One could argue that the brand loyalty for Halo is strong, if not stronger than that for Xbox and fans will happily wait to play the game, whether it’s on Xbox One or Xbox Series X. That’s all well and good in the long run. In the short term however, the Xbox Series X will face some struggles – after all, it’s already at a disadvantage when it comes to brand loyalty versus Sony.
Xbox Game Pass is a major part of Microsoft’s next-gen strategy and it’s indicated plans to lean into it further. Spencer promised that there would be “really great” announcements coming to the service in the coming weeks. The plan has always been for the long-term and to be fair, in Microsoft’s fiscal year 2020 report for the fourth quarter, the revenue of Microsoft’s gaming segment grew by 64 percent to an impressive $1.3 billion. In the quarter before that, it was confirmed to have 10 million subscribers on Game Pass.
However, the company also admitted that Game Pass isn’t raking in the most cash for it. Given interest in the Xbox Series X and current trends, it may see itself getting another five million subscribers at best. Contextualizing this in terms of potential Xbox Series X sales is difficult. That’s because outside of, say, The Medium, pretty much every game that Microsoft has hyped up for launch is also coming to Xbox One.
Sony’s focus with the PS5 has been the hardware and how it’s the place to be for high-profile exclusives. The messaging is incredibly clear: If you enjoyed exclusives on the PS4, then you’re going to enjoy even more on the PS5.
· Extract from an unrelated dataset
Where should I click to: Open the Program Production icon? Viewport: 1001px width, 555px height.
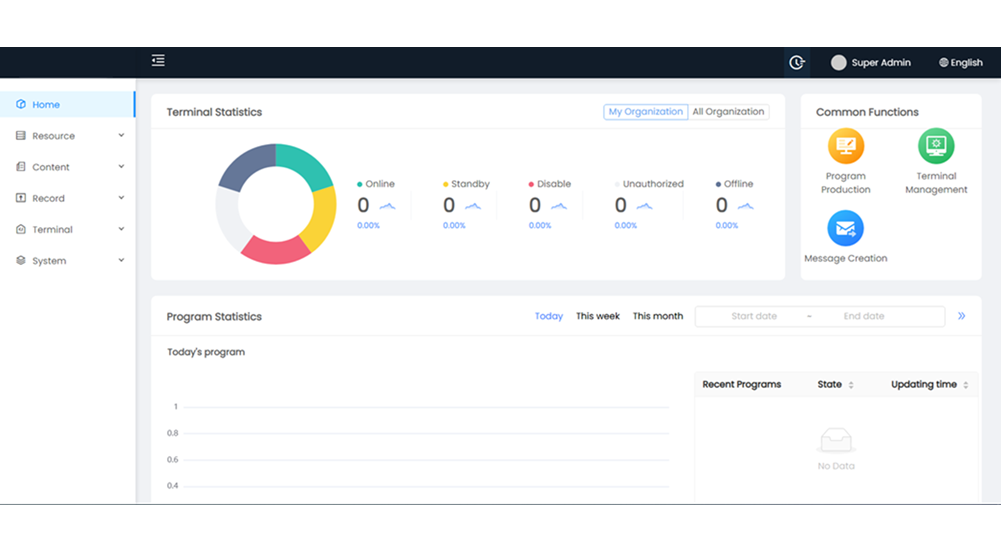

On the other hand, Microsoft has been somewhat floundering in its messaging. It’s hyped up its cross-gen approach and promised that all major exclusives will be coming to Xbox One and Xbox Series X. It then did a 180 of sorts at the Xbox Games Showcase and featured a bunch of exclusives which are most definitely not coming to Xbox One, even if they are coming to Xbox Game Pass. The messaging, in that case, is that you can wait a few years to pick up an Xbox Series X and not worry about launch.
Now that Halo Infinite has been delayed, Microsoft is right back to promoting the value that Game Pass has to offer. At this point, Game Pass isn’t a new Netflix that’s blazing a trail through the market and quickly garnering popularity. It’s more like DC Universe, carving a market share for itself amidst the bigger players (though it probably has around the same subscriber numbers as DC’s offering). Yes, there’s the promise of lots of high-profile exclusives but you know, down the line. Not right now or even in the next six months.
Another argument that could be made is that Microsoft isn’t trying to compete with Sony. It’s instead focusing more on services. This, I feel, is a cop-out. Whenever a company is investing this much into a next-generation console and exclusives, acquiring numerous high-profile studios and signing deals to publish third party titles, it’s not doing so to simply carve its own niche.
It’s trying to be competitive – in its own way, sure, but achieving wide-spread success is indeed the goal. The current generation is already a wash to the point that the impact of Game Pass didn’t feel all that noticeable. However, a new generation is upon us and it’s time to observe just how much Game Pass is worth to Microsoft, both in the short and long term.
I could see the company finding a decent foothold if the Xbox Series X is a lot cheaper than the PS5, thus appealing to those who want to experience 4K gaming without needing a super-expensive PC. Or even if the Xbox Series S provides a reasonable solution for those looking to upgrade from their current Xbox console while still having the promise of next-gen games. I just don’t think that success is going to warrant the massive amount of resources invested. As it stands, the delay of Halo Infinite is only one shaky piece in the massive Jenga tower that is Microsoft’s next-gen ambitions.
Note: The views expressed in this article are those of the author and do not necessarily represent the views of, and should not be attributed to, GamingBolt as an organization.